• **Task details**: Reproduce the items verbatim, starting at the line containing "The image size is (1112, 592)." and ending at the line containing "Action: (x=37, y=108)". Omit the pictures.

Interface element records:

· · · ·

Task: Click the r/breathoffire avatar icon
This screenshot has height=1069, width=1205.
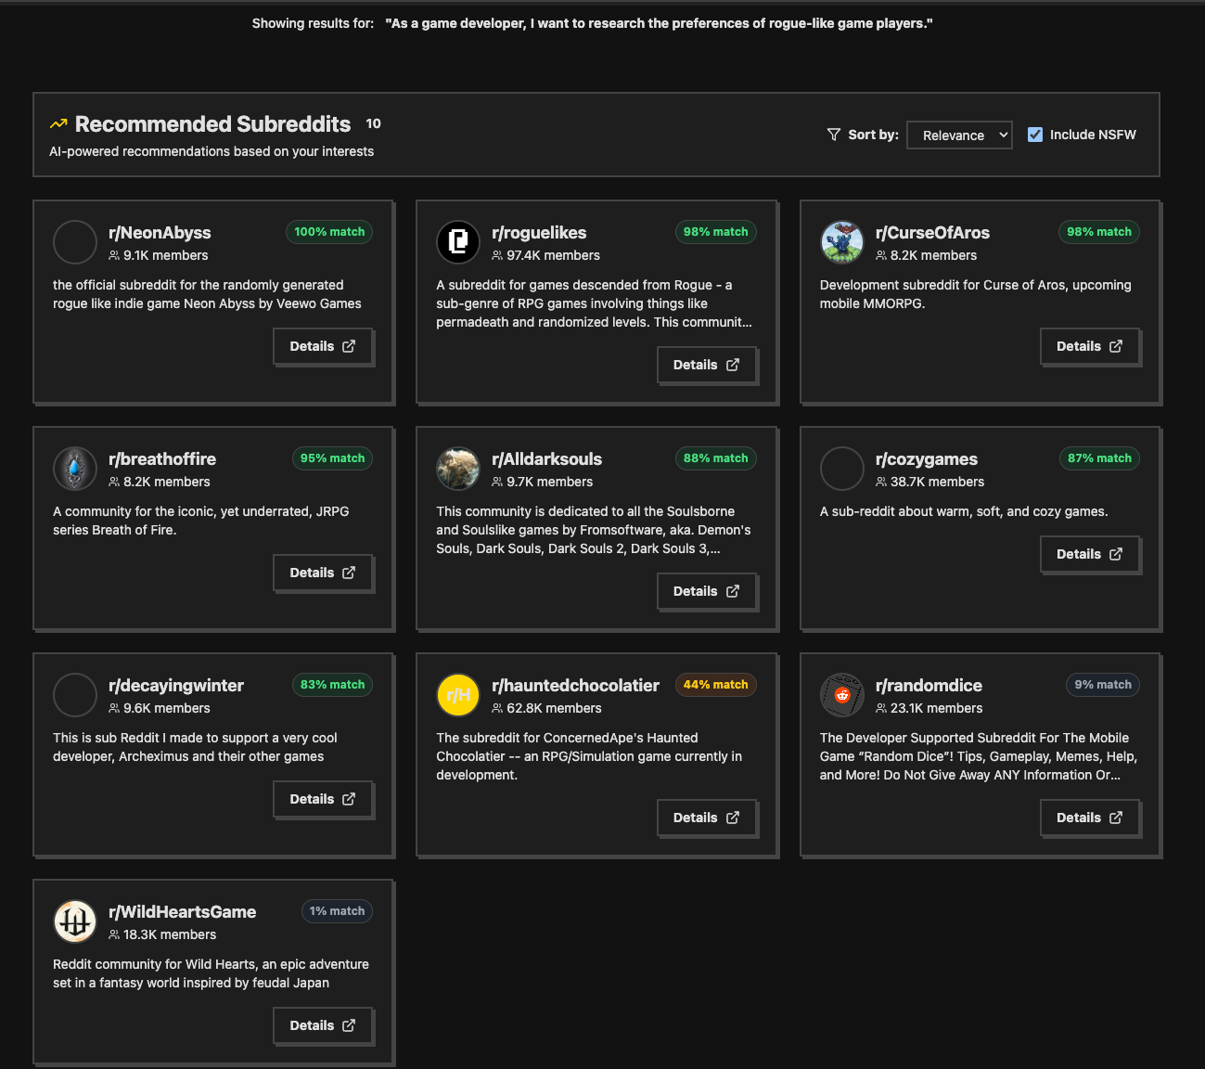Action: pyautogui.click(x=75, y=469)
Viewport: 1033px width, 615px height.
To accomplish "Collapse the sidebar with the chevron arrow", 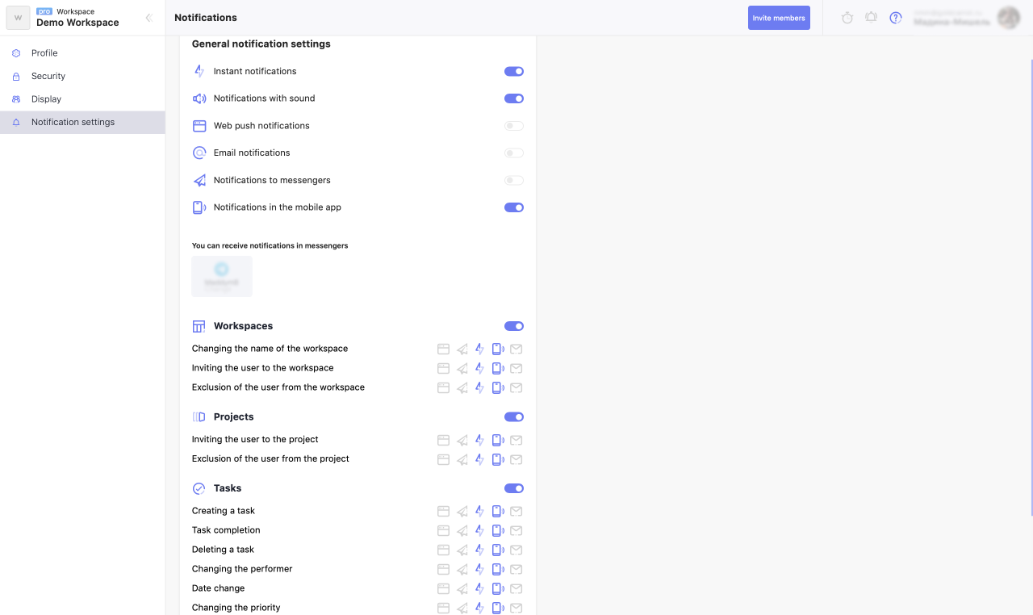I will click(x=148, y=18).
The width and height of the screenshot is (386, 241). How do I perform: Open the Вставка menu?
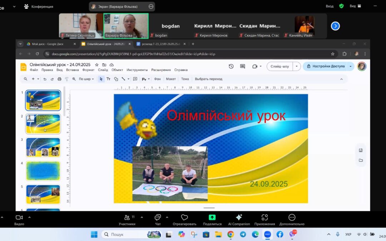point(73,70)
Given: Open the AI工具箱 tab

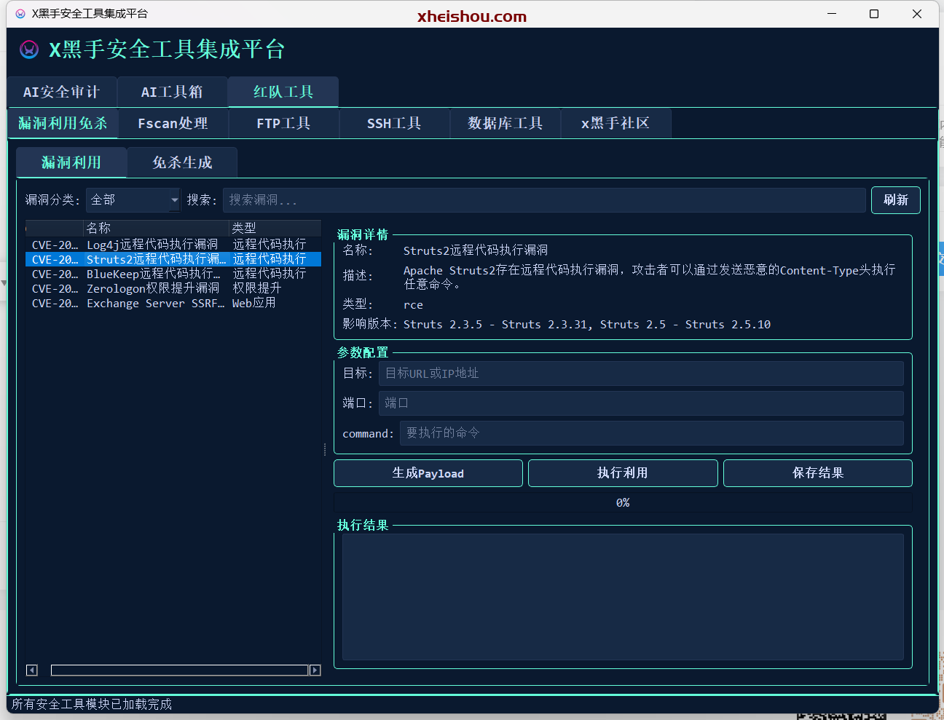Looking at the screenshot, I should point(172,92).
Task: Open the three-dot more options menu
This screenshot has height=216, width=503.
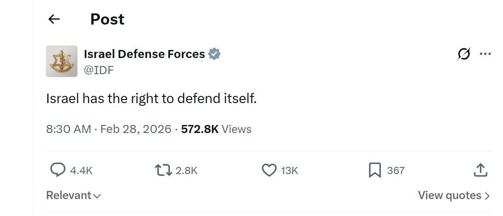Action: tap(485, 54)
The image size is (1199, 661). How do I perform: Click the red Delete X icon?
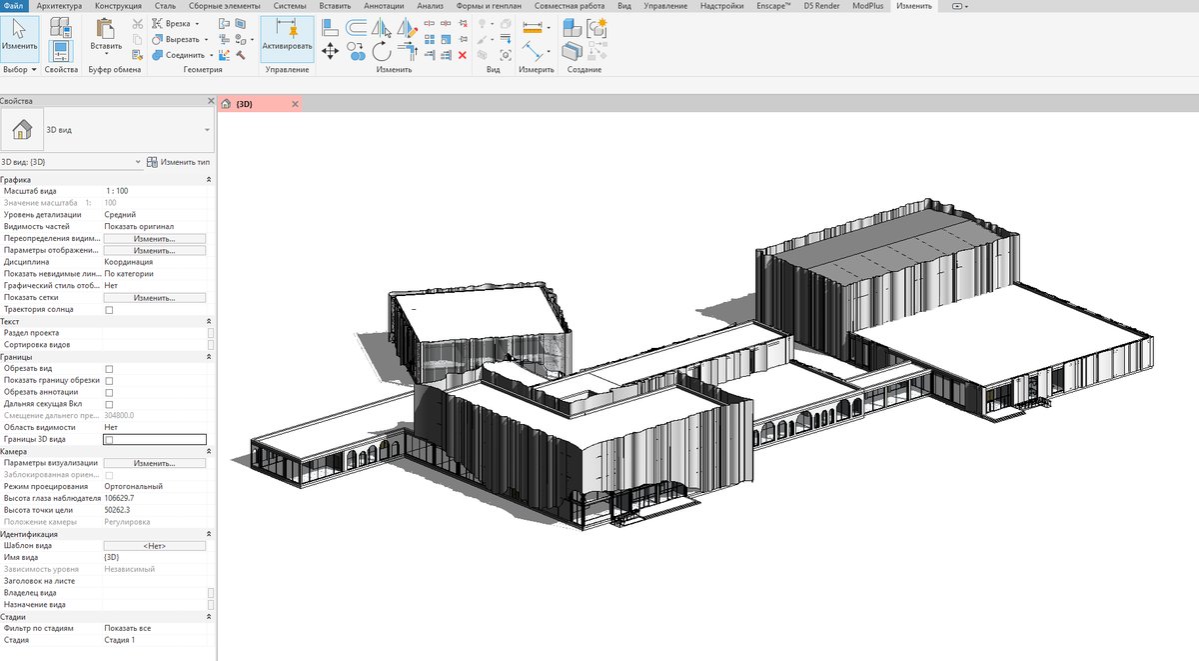(x=462, y=56)
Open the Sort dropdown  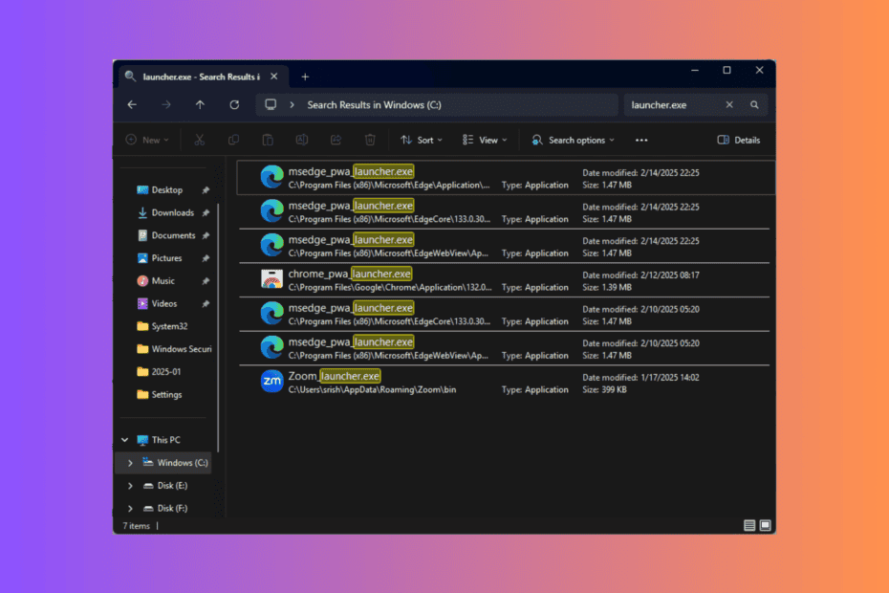click(x=422, y=140)
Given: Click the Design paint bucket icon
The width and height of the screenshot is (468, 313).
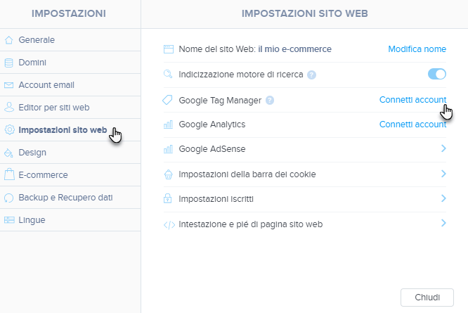Looking at the screenshot, I should point(8,153).
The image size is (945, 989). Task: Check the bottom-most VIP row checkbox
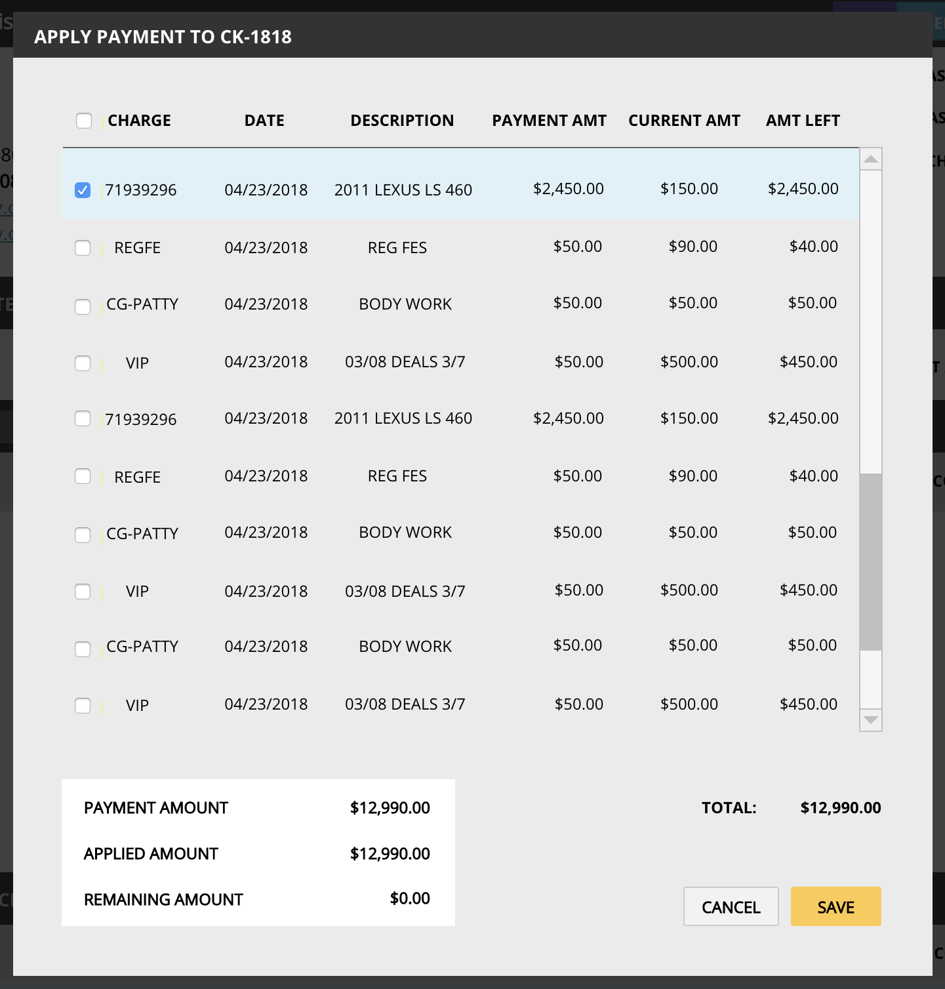coord(83,706)
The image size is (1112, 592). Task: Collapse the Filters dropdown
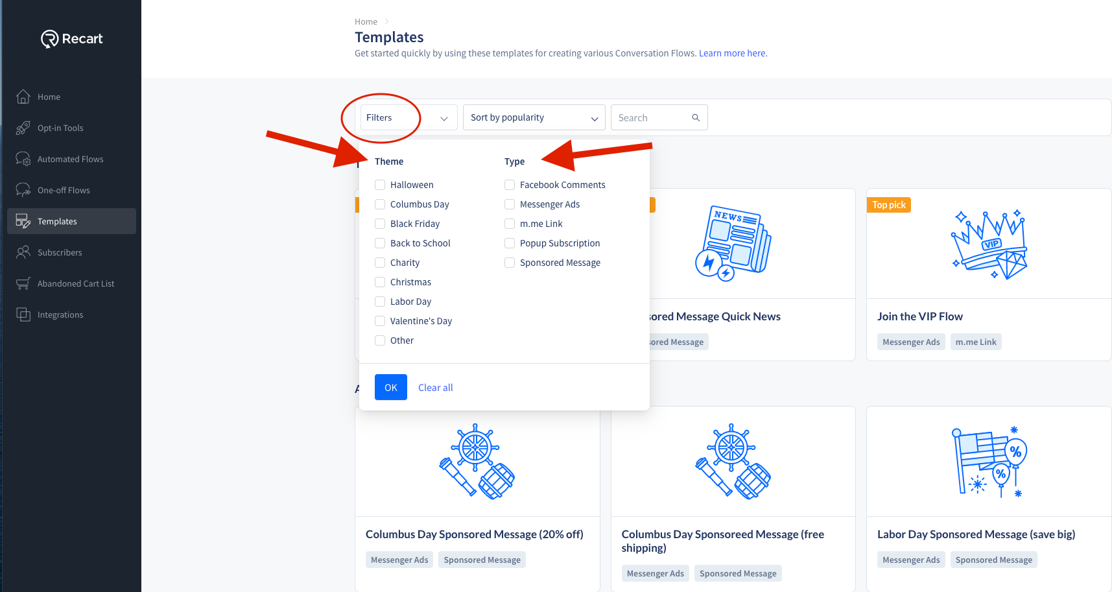409,117
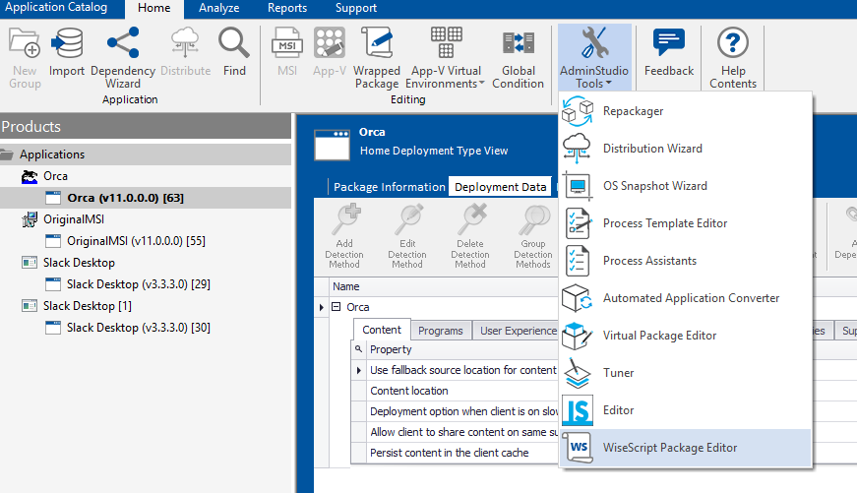Select the WiseScript Package Editor entry
This screenshot has width=857, height=493.
pyautogui.click(x=669, y=448)
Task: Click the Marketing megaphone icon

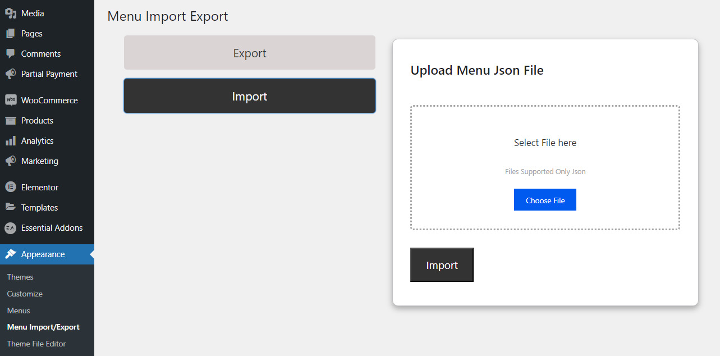Action: click(x=10, y=161)
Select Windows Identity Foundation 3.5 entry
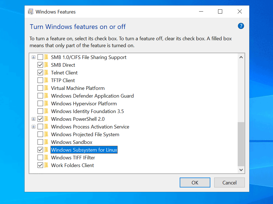The width and height of the screenshot is (273, 204). [88, 111]
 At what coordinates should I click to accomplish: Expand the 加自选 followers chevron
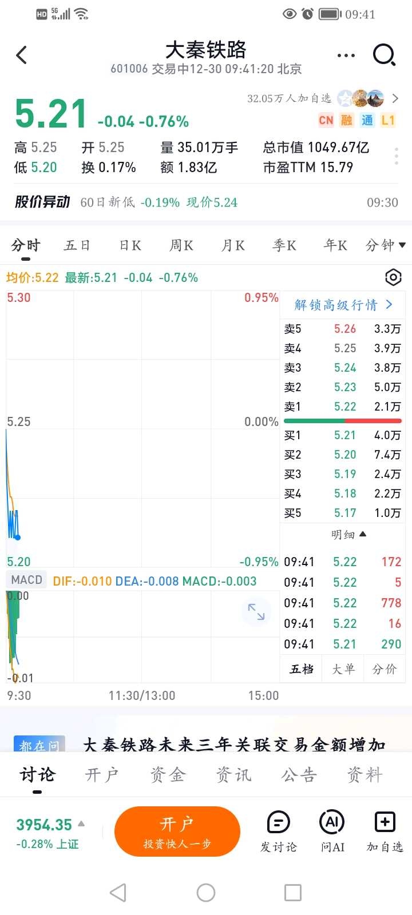[395, 98]
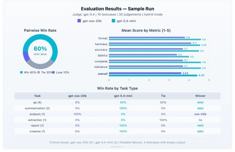The height and width of the screenshot is (152, 235).
Task: Select the summarization (2) table row label
Action: (x=37, y=108)
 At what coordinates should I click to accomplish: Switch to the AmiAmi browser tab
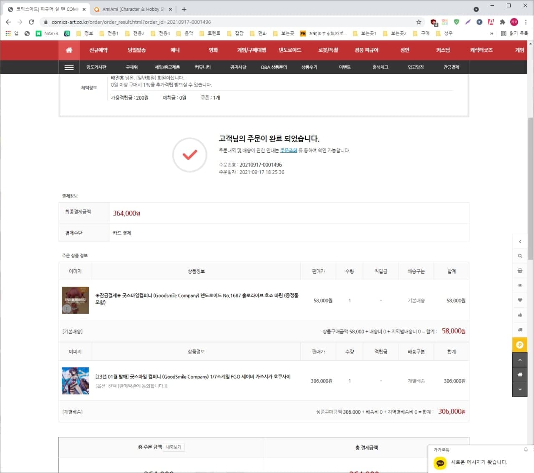click(x=133, y=9)
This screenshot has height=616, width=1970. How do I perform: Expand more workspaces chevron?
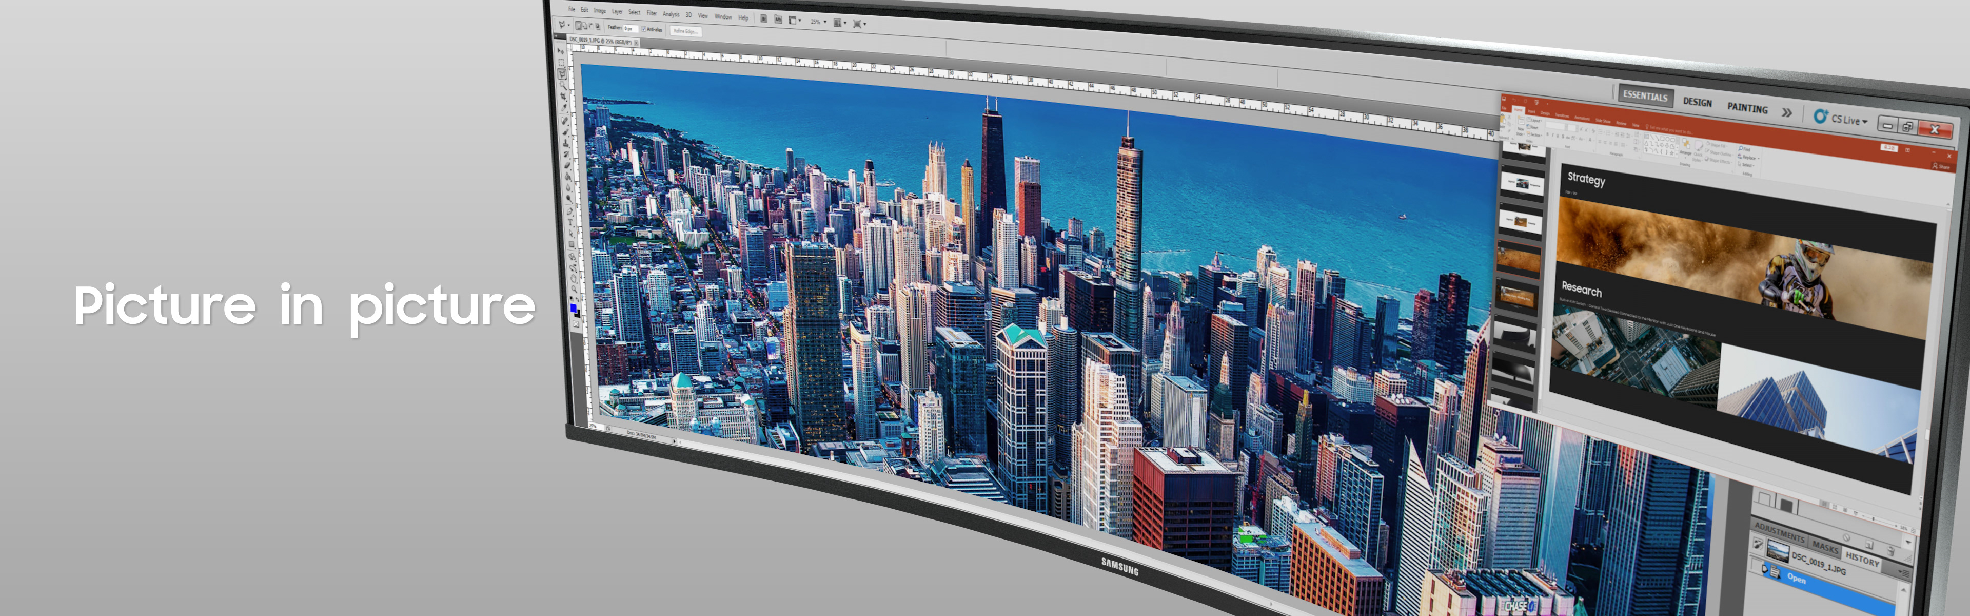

· · · ·

• **Solved problem**:
The image size is (1112, 592). Task: Collapse the Filters dropdown
409,117
Select the WiseScript Package Editor entry
This screenshot has width=857, height=493.
pyautogui.click(x=669, y=448)
Task: Click the Marketing megaphone icon

Action: click(x=10, y=161)
Select Windows Identity Foundation 3.5 entry
The width and height of the screenshot is (273, 204). [88, 111]
 At what coordinates should I click to accomplish: Expand the 加自选 followers chevron
[395, 98]
The height and width of the screenshot is (152, 235).
Task: Select the summarization (2) table row label
Action: (x=37, y=108)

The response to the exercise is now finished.